### COMPITO DA SVOLGERE
Per favore, riscrivi le righe dell'elenco cominciando da quella che contiene "You are a GUI" e fermandoti alla fine dell'elenco, con "agent" sostituito da "assistant" e tutto il resto invariato. Lascia fuori le immagini.

### ELENCO PER L'ESERCIZIO
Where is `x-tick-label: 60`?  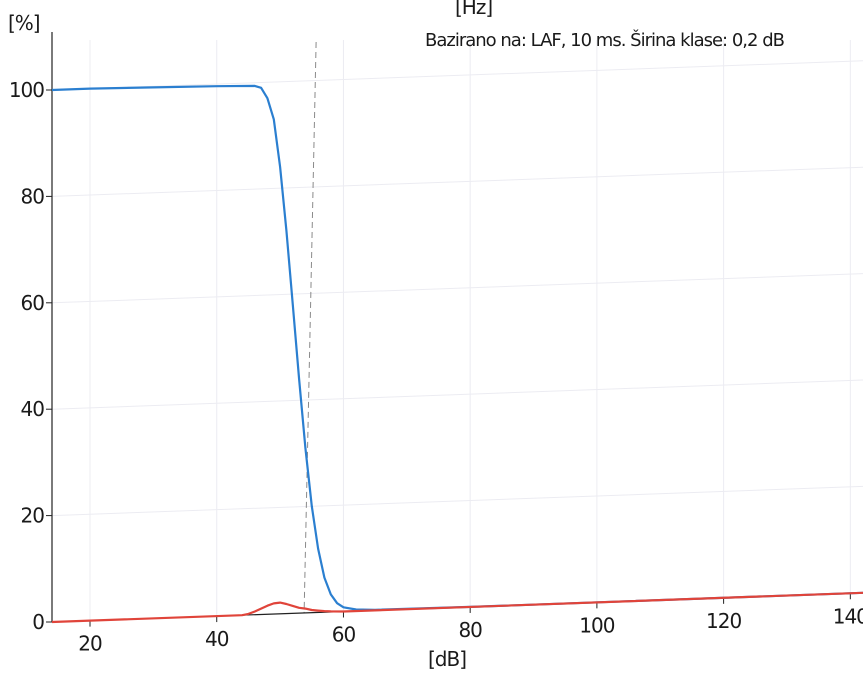 x-tick-label: 60 is located at coordinates (344, 635).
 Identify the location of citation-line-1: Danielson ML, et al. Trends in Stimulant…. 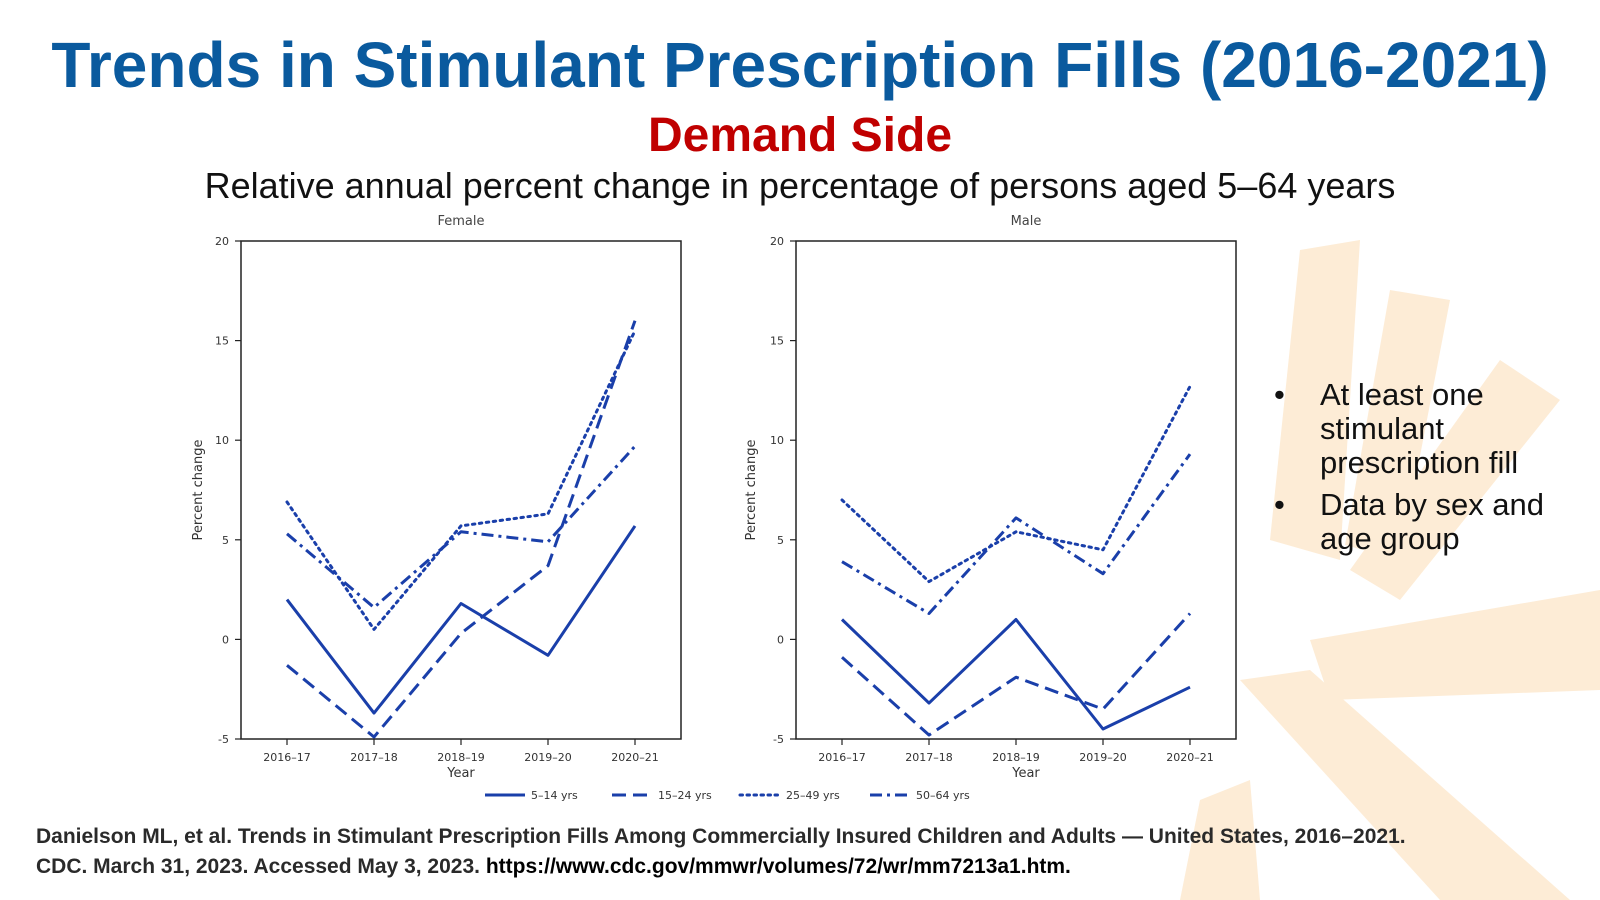
(721, 836).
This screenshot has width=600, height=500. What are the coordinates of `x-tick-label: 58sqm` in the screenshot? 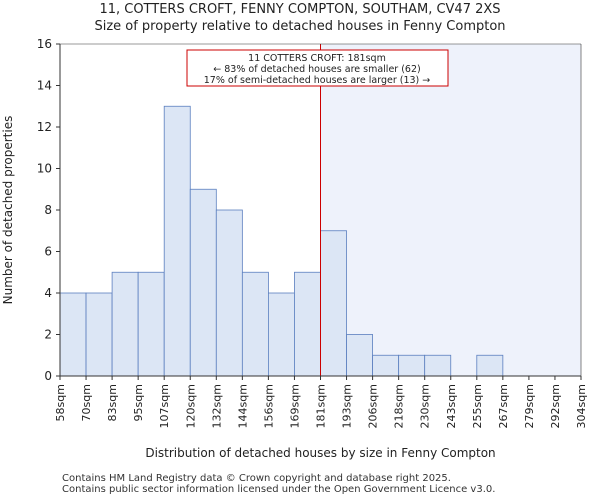 It's located at (60, 402).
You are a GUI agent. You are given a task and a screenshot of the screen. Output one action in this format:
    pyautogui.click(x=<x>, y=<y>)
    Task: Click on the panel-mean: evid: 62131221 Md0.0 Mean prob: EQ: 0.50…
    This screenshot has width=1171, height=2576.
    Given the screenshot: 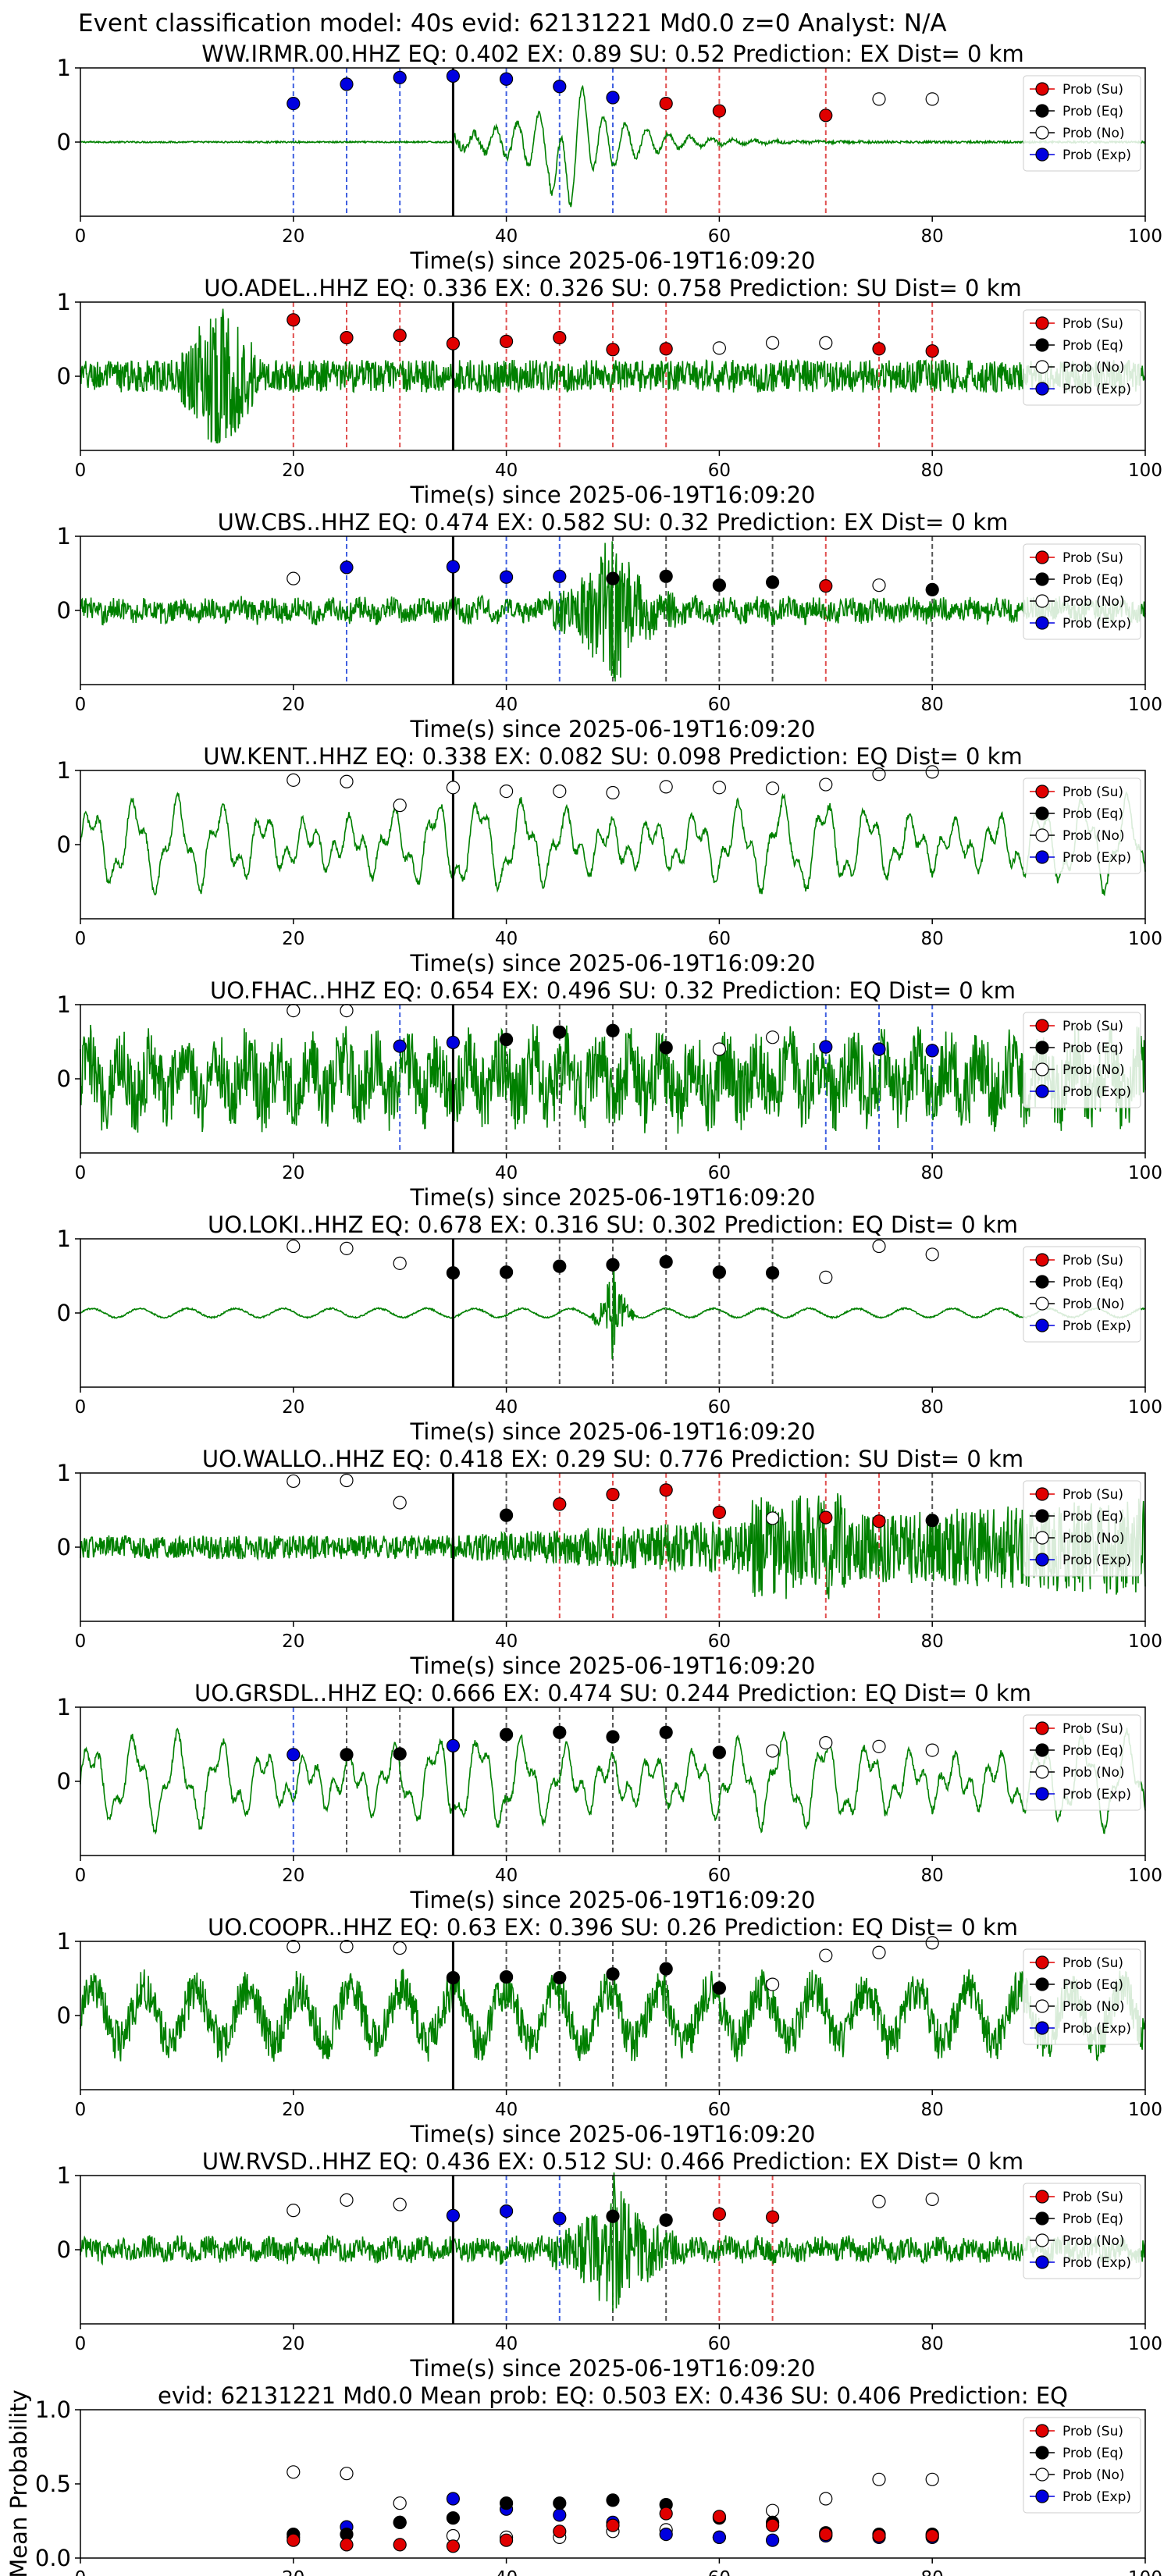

### RISULTATO QUI SOTTO
You are a GUI assistant. You are given a task and a screenshot of the screen. Output one action in this format:
    pyautogui.click(x=<x>, y=<y>)
    Task: Click on the panel-mean: evid: 62131221 Md0.0 Mean prob: EQ: 0.50…
    This screenshot has width=1171, height=2576.
    Given the screenshot: 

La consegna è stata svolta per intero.